# Grossheubach Trialgelände



## biketrialer (25. Juli 2003)

war heut ma in grossheubach zum trialen, die ham die drei steinbrüche komplett umgebaut d.h. es sind alles neue sektionen die dort geschaffen wurde......is richtig geil! 
toto


----------



## biketrialer (25. Juli 2003)

und hier nochn bild:


----------



## MTB-News.de




----------



## b.m. (25. Juli 2003)

Sieht aufjedenfall ziemlich geil aus !   Fast so schön wie mein Steinbruch! 
ps.

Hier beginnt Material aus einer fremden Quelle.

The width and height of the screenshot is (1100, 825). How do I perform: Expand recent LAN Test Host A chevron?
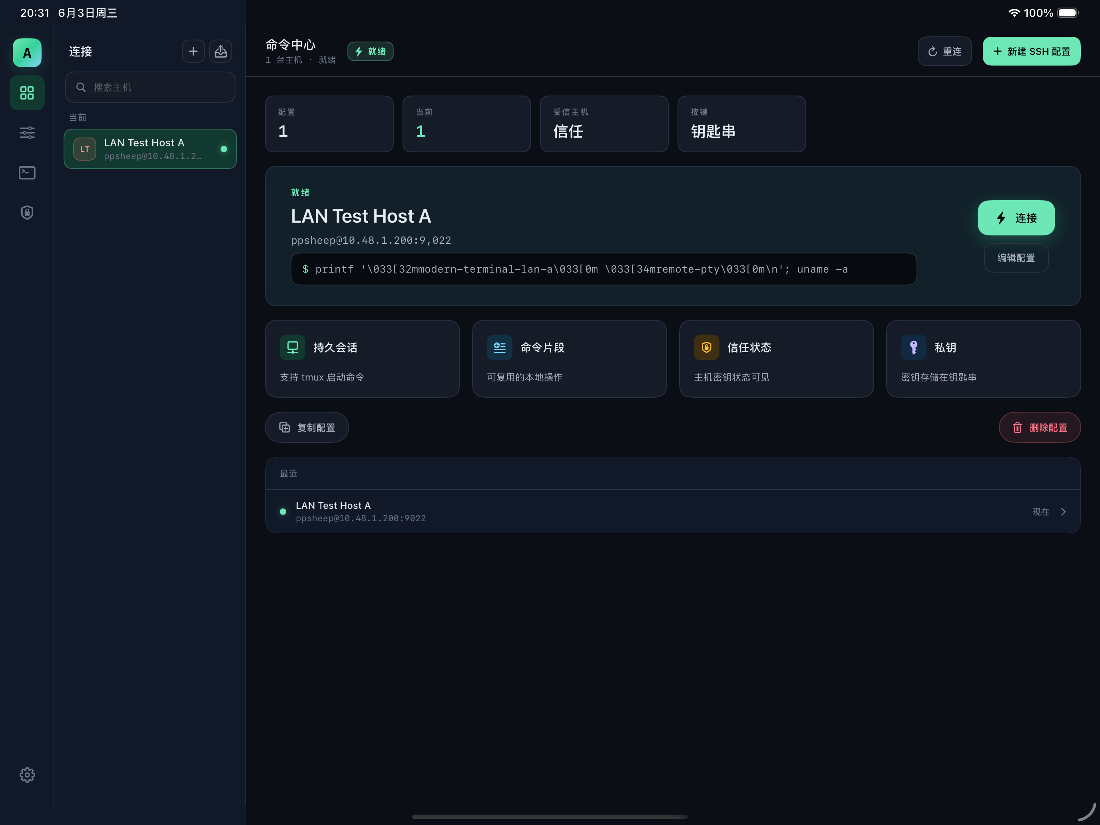click(1063, 512)
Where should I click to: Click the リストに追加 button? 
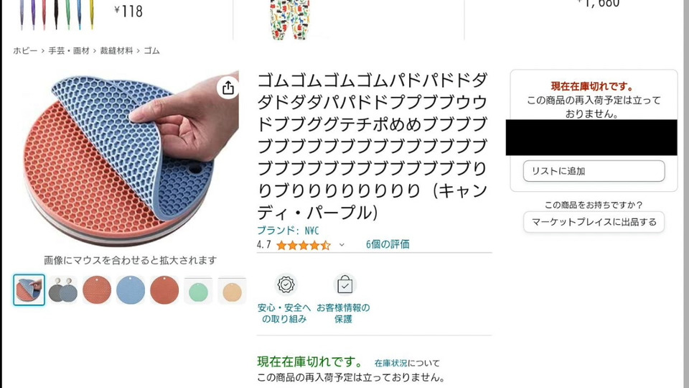click(x=594, y=171)
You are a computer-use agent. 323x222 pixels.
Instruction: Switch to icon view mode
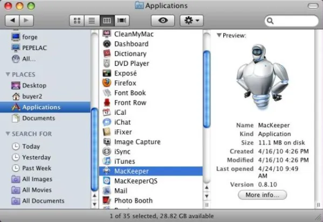77,20
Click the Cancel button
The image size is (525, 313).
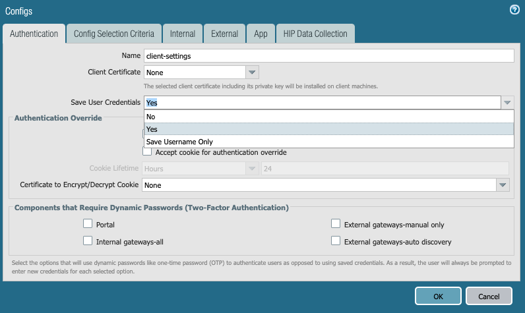(489, 295)
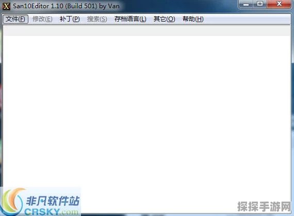Click the empty gray toolbar strip under the menus

tap(147, 31)
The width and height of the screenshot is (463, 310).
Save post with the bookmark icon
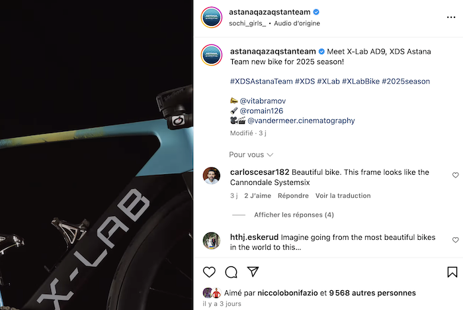coord(452,272)
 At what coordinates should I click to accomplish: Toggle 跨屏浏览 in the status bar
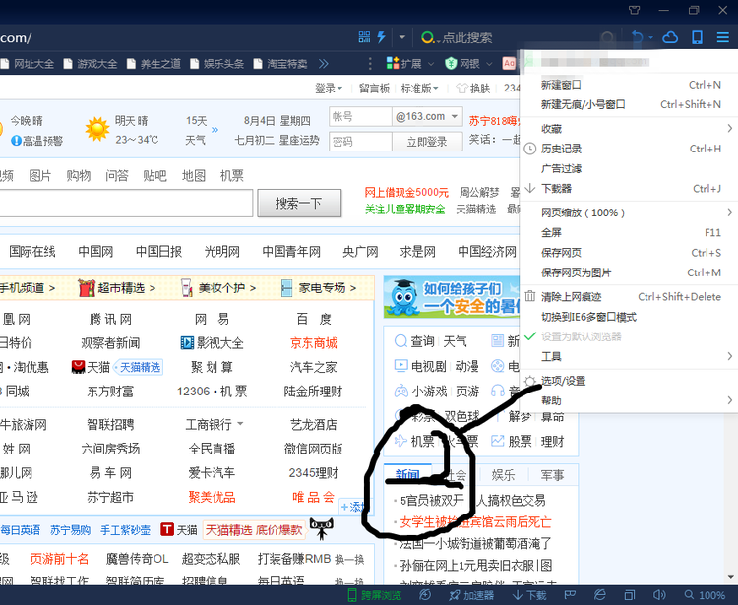point(376,595)
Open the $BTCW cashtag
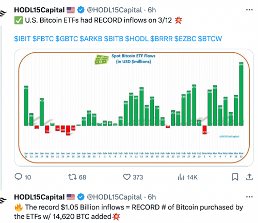258x223 pixels. (210, 39)
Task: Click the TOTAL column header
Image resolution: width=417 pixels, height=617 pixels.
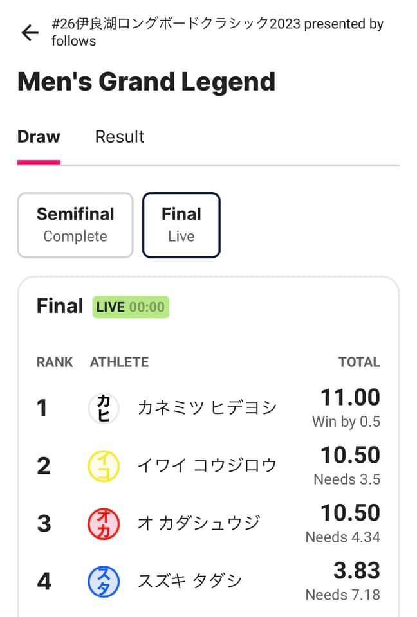Action: (359, 362)
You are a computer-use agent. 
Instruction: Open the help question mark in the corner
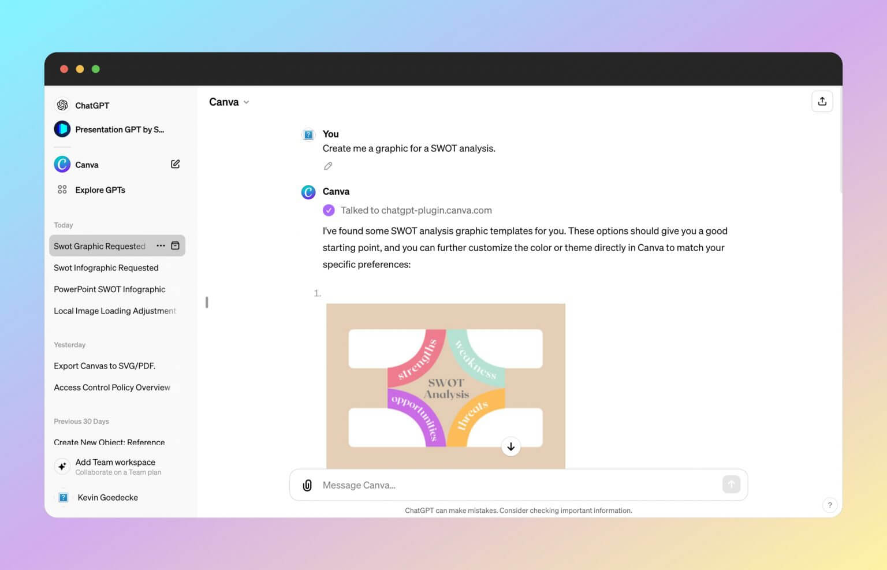point(830,505)
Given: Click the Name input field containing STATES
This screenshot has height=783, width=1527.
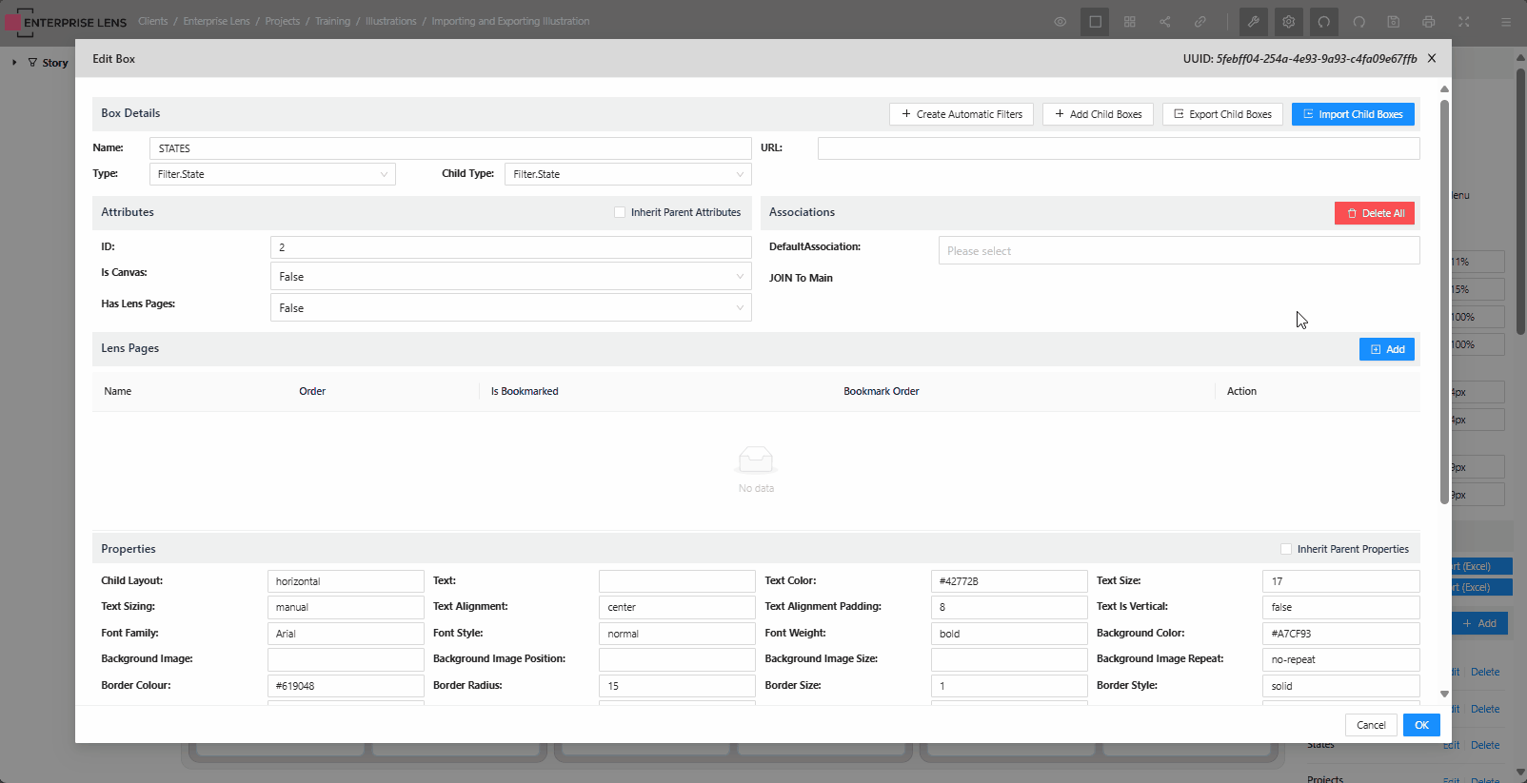Looking at the screenshot, I should tap(449, 148).
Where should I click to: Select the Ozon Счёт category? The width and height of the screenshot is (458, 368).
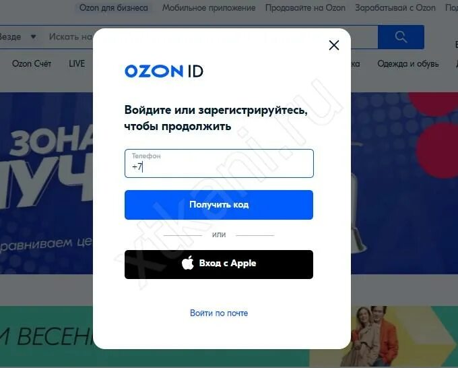[x=32, y=63]
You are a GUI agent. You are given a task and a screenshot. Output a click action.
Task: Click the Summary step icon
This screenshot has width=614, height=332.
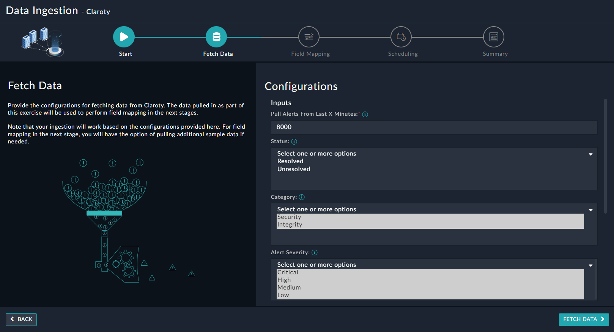pos(494,37)
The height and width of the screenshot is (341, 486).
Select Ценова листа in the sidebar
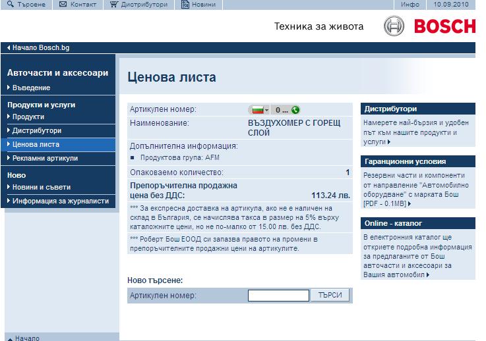(36, 144)
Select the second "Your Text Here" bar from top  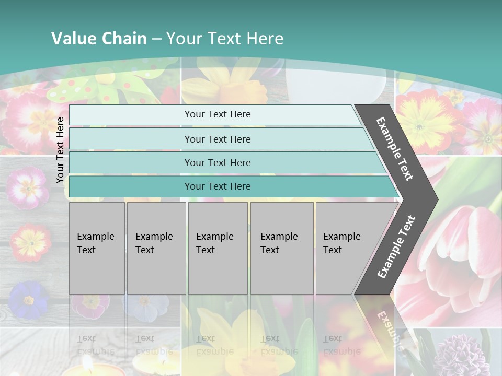click(218, 139)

Wo liegt Grossheubach?

Börnd
-der da auch mal fahrn will!


----------



## biketrialer (26. Juli 2003)

das liegt bei miltenberg am main!
hab da gestern drei 20" aus hamburg getroffen die da zelten......werd wohl heut wieder da sein
toto


----------



## biker ben (26. Juli 2003)

ihh is der boden dreckig


----------



## City Driver (30. Juli 2003)

Mhh...Da war ich mal mit meiner Sherco vor längerer Zeit.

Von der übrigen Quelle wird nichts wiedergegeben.